*Problem*: A single stretch of the material below is to be transcribed exactly, starting at the line with "Where should I" and ending after the line with "Open the Revenues category link".

::: Data extract :::

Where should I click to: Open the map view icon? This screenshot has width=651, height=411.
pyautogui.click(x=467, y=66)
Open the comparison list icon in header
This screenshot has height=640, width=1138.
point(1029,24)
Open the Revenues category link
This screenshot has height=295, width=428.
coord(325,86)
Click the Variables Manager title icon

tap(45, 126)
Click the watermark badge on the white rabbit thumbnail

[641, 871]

:::
::: Data extract :::

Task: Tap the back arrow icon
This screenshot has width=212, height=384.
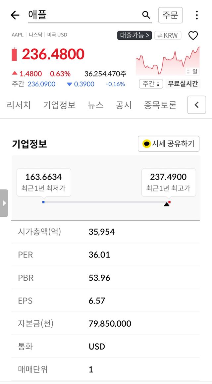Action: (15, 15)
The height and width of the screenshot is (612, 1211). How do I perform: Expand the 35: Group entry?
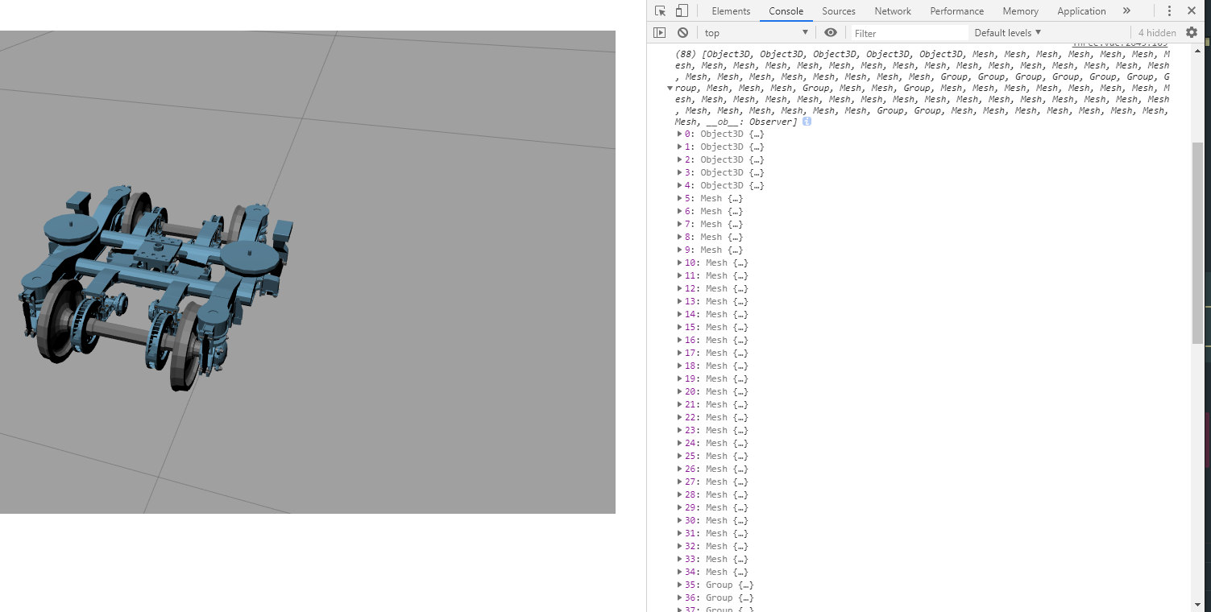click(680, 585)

:::

*Written solution*:
Where should I click to: Open the map view icon? This screenshot has width=651, height=411.
pyautogui.click(x=467, y=66)
Open the comparison list icon in header
This screenshot has height=640, width=1138.
point(1029,24)
Open the Revenues category link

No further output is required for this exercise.